Friday, December 28, 2007

Thoughts 4

December 27, 2007 - Continued

So many thoughts in my head,
So much to process,
I fear that if I deal in my thoughts too much I may grow to love the world I would have created and choose to reside there for a spell....so I continue to have haphazard indulgence, just enough to ease the pain.

I do wish for unencumbered time to think though.....to admit to my feelings and uncover the magic of willpower, which I know resides in me........... somewhere.
I wish for time to be turned back.....this is the easy solve and it would be sooo cool if this were possible. Seriously though, I wish for a quick fix.

I coached a Friend into accepting the fact that she had been in love with this guy for the past 10 yrs. She thought she was just having fun initially and had let it all go when she left to do her Doctorate....every visit though would result in heartache.

I told her she needed to acknowledge her love fi di yout first and foremost, and that he was married now and therefore was unavailable and she needed to let him go....... I told her this would clear a path for the real healing to take place.

I chastised myself for the blatant lie, but it was a necessary lie.......She says she did as I said and was cured. She tested the strength of her healing when she bucked him up at a party.......she said she exchanged pleasantries and bid him and wifey goodnight....it was a good moment she says.

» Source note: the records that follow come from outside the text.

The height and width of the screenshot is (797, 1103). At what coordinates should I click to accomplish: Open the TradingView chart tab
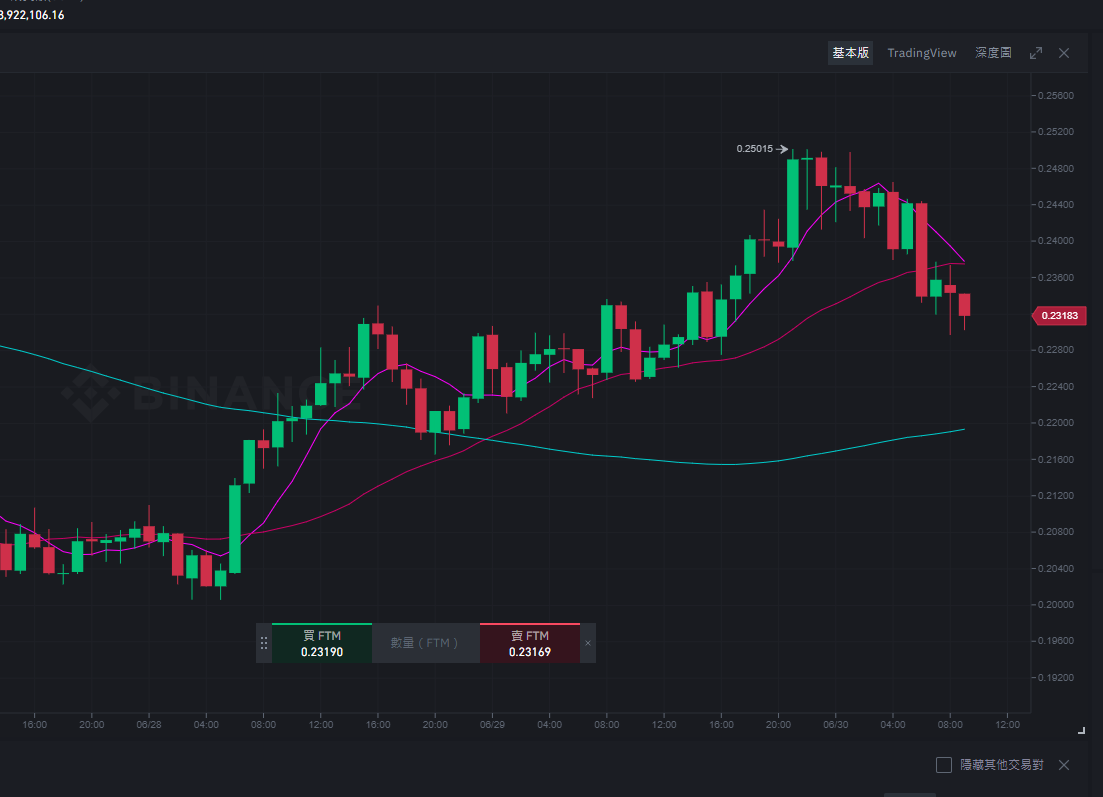pyautogui.click(x=922, y=53)
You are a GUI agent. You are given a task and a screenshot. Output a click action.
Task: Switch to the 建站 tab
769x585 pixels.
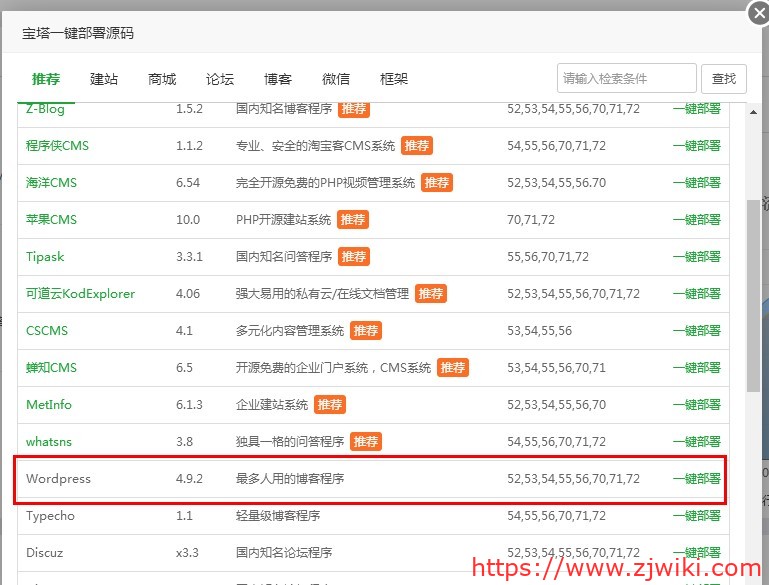pos(103,79)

Personally I couldn't believe that this girl who five months ago couldn't bear the thought of not thinking about him, had banished his memory to the back of her mind?....no way....in two weeks......no way.......she is a strong one though....men complain about her not calling enough so she has no difficulty locking up shop.

I remember thinking, why couldn't I be so lucky?....I wish for lady luck to smile upon me similarly..........................................I just want to go to bed and wake up in a day that I waste no time in thoughts of him.......That's all I want, I figure everything after that will be simple.